Solarstammtisch mit Martin Falger von der Firma wusoa und Dr. Walter Häcker zu den Kleinbiogasanlagen für Rest- und Abfallstoffe.

Beim Solarstammtisch des FEEWi zum Thema Kleinbiogasanlagen für Rest- und Abfallstoffe ging es um die Strom- und Wärmegewinnung aus Biogas. Gegenüber der PV- und Windtechnologie ist der entscheidende Vorteil beim Biogas, dass Biogas effizient speicherbar und mit bestehenden Technologien und Infrastrukturen oft ohne große Anpassung direkt einsetzbar ist.Bei der Gewinnung von Biogas aus Rest- und Abfallstoffen wird zudem der am häufigsten geäußerten Kritik an Biogas begegnet – es würde die „Vermaisung“ ganzer Landschaften bedingen: „Getreide, auch Mais, ist Nahrungsmittel und gehört auf den Teller, nicht in den Tank!“

Um die Gewinnung von Biogas aus Rest- und Abfallstoffen auch für kleine Landwirtschaftsbetriebe wirtschaftlich zu gestalten und somit einen positiven Umweltbeitrag zu leisten, hat die neugegründete Ingenieursfirma wusoa GmbH  (Wärme und Strom ohne Atom)  den Aufbau von Biogasanlagen von Grund auf neu gedacht. Die Kleinbiogasanlagen der wusoa  GmbH sind für Landwirtschaftbetriebe mit 12-70 Kühen konzipiert. Das gewonnene Gas kann entweder direkt verwendet werden – zum Kochen, Heizen oder Betanken von Kraftfahrzeugen – oder mittels eines Blockheizkraftwerks in Strom und Wärme verwandelt werden. Die wusoa GmbH setzt sich für eine Befütterung der Kleinbiogasanalgen mit mindestens 80% Gülle und Mist ein. Dies zum einen, weil der Landwirt somit sich weiterhin auf seine Landwirtschaft konzentrieren kann und nicht zum Produzenten von Energiepflanzen wird und zum anderen, weil er somit die höchste Einspeisevergütung für Biogas (0,25 € pro KWh) erhält. Da der Fokus nur auf Anlagen mit maximal 70 KWh gelegt wird, ist sichergestellt, dass sich durch die Zufahrtswege (bspw. für Substratlieferanten) die Energiebilanz nicht ins Negative verkehrt. In jedem Fall ist eine Einzelprüfung erforderlich. Es sind auch keine großen Biogasanlagen mit dem weiten Einzugsbereich eines Landkreises (System „Biotonne“) notwendig. Bei Entfernungen von 25 km zwischen Biogasanlage und Biotonnen-Standorten ist die Nachhaltigkeit der Stromproduktion nicht mehr gegeben.
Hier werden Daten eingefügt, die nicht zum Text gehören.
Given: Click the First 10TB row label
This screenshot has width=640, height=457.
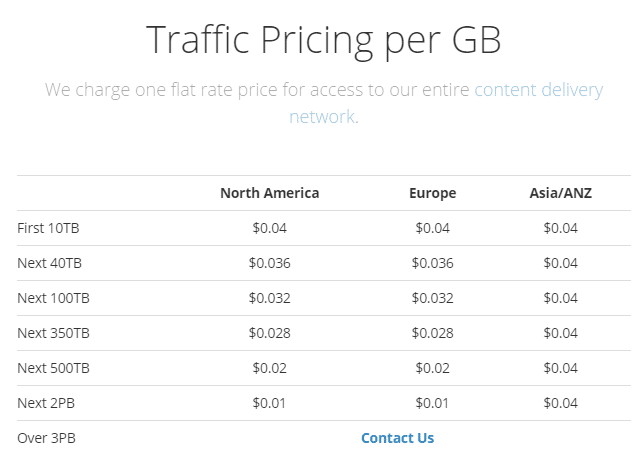Looking at the screenshot, I should (48, 228).
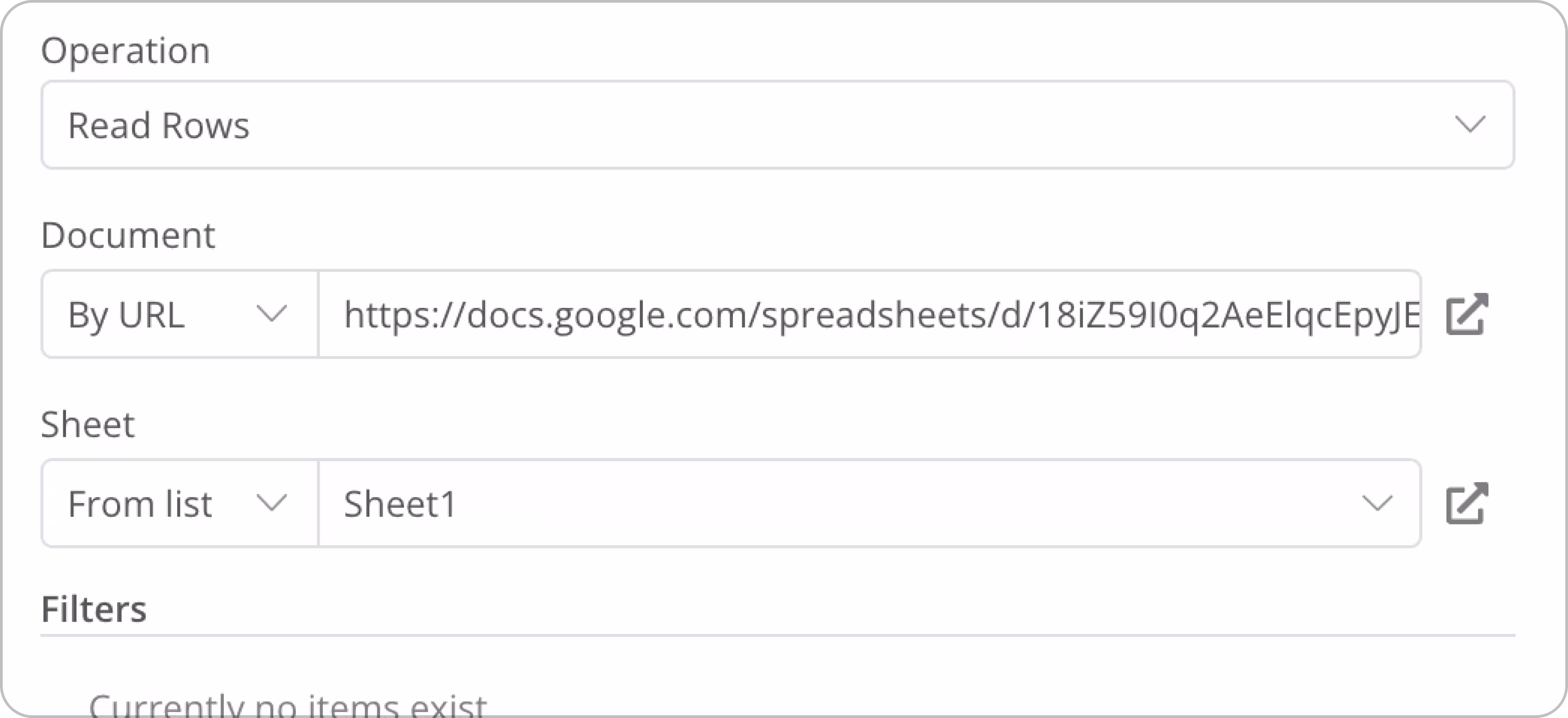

Das Start-up-Unternehmen wusoa GmbH hat daher die dezentrale Nutzung von Rest- und Abfallstoffen zur Gewinnung von Energie konsequent zu Ende gedacht und ein in sich schlüssiges Modul-Konzept entwickelt. Dieses ermöglicht es Landwirten Gülle in einer Kreislaufwirtschaft zu verwerten. Aber auch Gemeinden, Gewerbe und Industrie bietet sich somit die Möglichkeit mit deren anfallenden Rest- und Abfallstoffen ihren Eigenbedarf an Wärme und Strom teilweise oder gar vollständig abzudecken. Spezieller NawaRo-Anbau  („Nachwachsende Rohstoffe“) als Energieträger wird somit überflüssig. Die angebotenen Module leisten zwischen 2,5 und 70 kW elektrisch und 5 bis 109 kW thermisch. Es kann auch Biomethan gewonnen werden, das sich (ab Modul 6) als Biokraftstoff in das Erdgasnetz  einspeisen lässt.

Bionisches Rührwerk

Vorgestellt wurde auch ein zum Patent angemeldetes, ertragssteigerndes bionisches Rührwerk, das sich an den Strömungs- und Verdrängungsverhalten orientiert, wie man es bei Entenfüßen beobachten kann. Damit ließe sich der derzeit vorherrschende, energieaufwendige und substratschädigende Einsatz von Propellern (wie man sie von Schiffen kennt) auch in bereits vorhandenen Biogasanlagen ablösen. Durch die dreidimensionale Durchmischung kann das bionische Rührwerk den Energieaufwand zum Rühren von Substraten um bis zu 70 % senken.